— Par Roland Sabra —
Synopsis : Victoria, fillette noire de milieu modeste, n’a jamais oublié la nuit passée dans une famille bourgeoise, à Paris, chez le petit Thomas. Des années plus tard, elle croise de nouveau celui-ci. De leur brève aventure naît Marie. Mais Victoria attend sept ans avant de révéler l’existence de l’enfant à Thomas et à sa famille, issue de la bonne bourgeoisie, généreuse et ouverte. Sous le charme de la petite fille, ils lui proposent alors de l’accueillir régulièrement. Peu à peu, Victoria se sent dépossédée de sa fille…
Pour son neuvième long métrage Jean-Paul Civeyrac adapte à l’écran une nouvelle de Doris Lessing « Victoria et les Staveney ». Le film en transposant la situation de Londres à Paris dresse avec une grande finesse, une belle distance et beaucoup de sensibilité le portrait de deux univers à travers deux générations.
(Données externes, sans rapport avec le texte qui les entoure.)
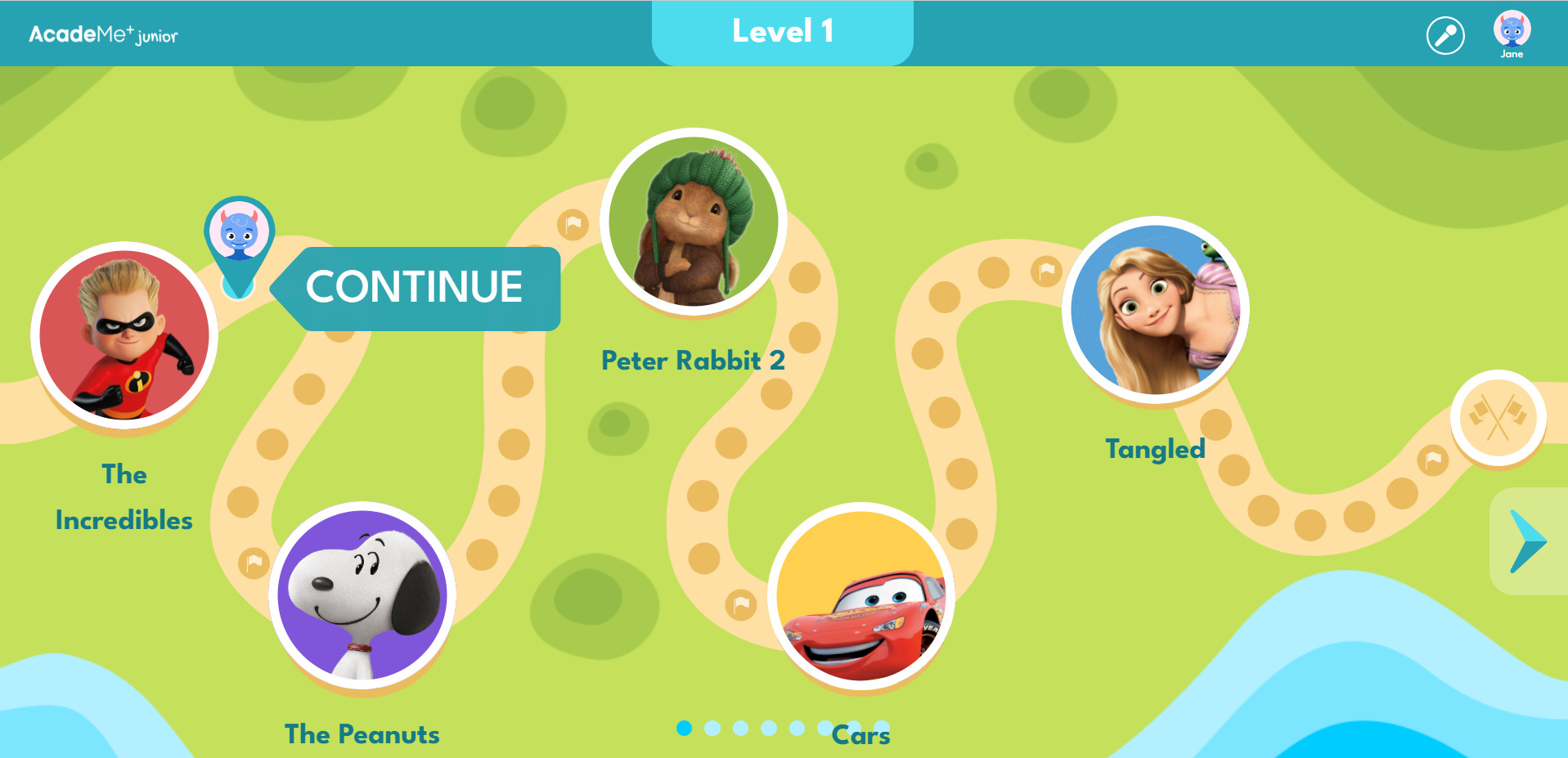Choose The Peanuts Snoopy level
This screenshot has height=758, width=1568.
pyautogui.click(x=362, y=595)
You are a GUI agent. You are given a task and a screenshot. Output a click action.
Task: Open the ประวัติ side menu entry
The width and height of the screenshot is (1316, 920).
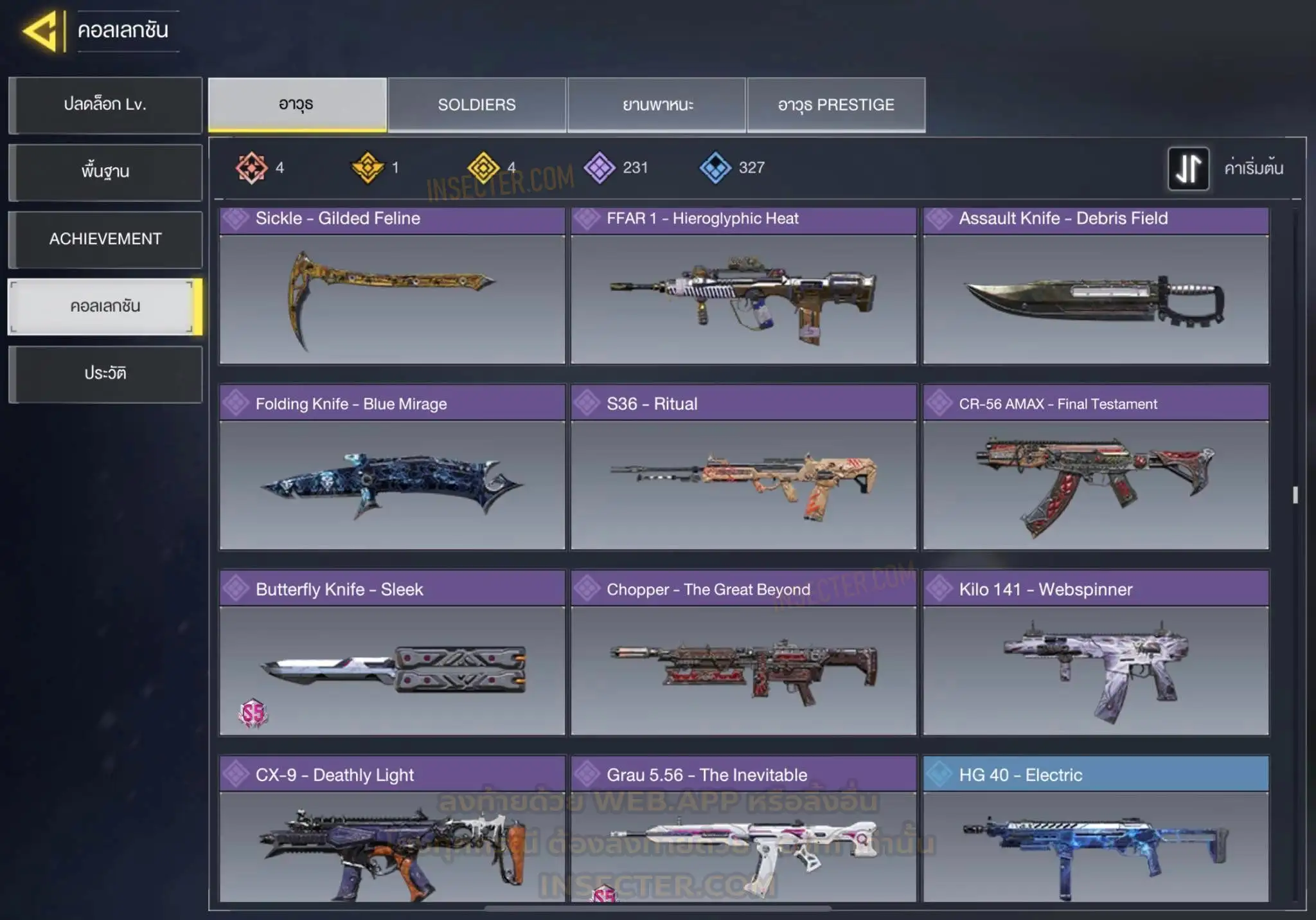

D’un coté une bourgeoisie blanche, ouverte, de « gôche » si tant est que le mot est encore un sens, possédant les codes culturels dominants et capables d’en jouer, très « bobo » en un mot, de l’autre un monde en marge qui regarde passer les trains de l’histoire sans jamais oser y monter si ce n’est comme soutier et qui se sent dépossédé non seulement des richesses matérielles mais plus encore des us et des coutumes incorporés par les possédants et que ceux-ci manient de façon presque « naturelle »⋅ Habitus dirait Pierre Bourdieu. Victoria, découvre ce fossé partagée entre le désir d’offrir le « meilleur », sa fille et celui de ne pas la séparer de son demi-frère. Elle a une sœur adoptive, Fanny, brillante lettrée, qui travaille dans un maison d’édition parisienne, incarnation à l’écran de la narratrice et de l’écrivaine qui écrivant le roman de cette vie se charge de mettre à jour la blessure intérieure de Victoria. Celle-ci, en effet, presque mutique semble subir les évènements plus qu’elle ne les met en jeu. Elle ne s’autorise pas ce qu’elle souhaite pour sa fille. Presque timide, très intériorisée son existence flottante offre une grande plasticité aux milieux qu’elle côtoie. La fille qu’elle a avec Thomas elle la nomme Marie, et le garçon qu’elle aura plus tard avec un musicien noir elle lui donnera comme prénom Charly. Les deux naissances ont lieu sur un fond de déficit paternel. Très évident pour Marie qui ne découvrira son géniteur que sept ans après sa naissance, plus diffus pour Charly, qui ne verra son père qu’entre deux concerts avant que celui-ci ne disparaisse définitivement. Quand le père de Marie tentera de renouer avec elle, Victoria le laissera à la porte de sa chambre. Pour ne pas imposer un beau-père à Charly elle privera Marie de la présence d’un père dans la maison.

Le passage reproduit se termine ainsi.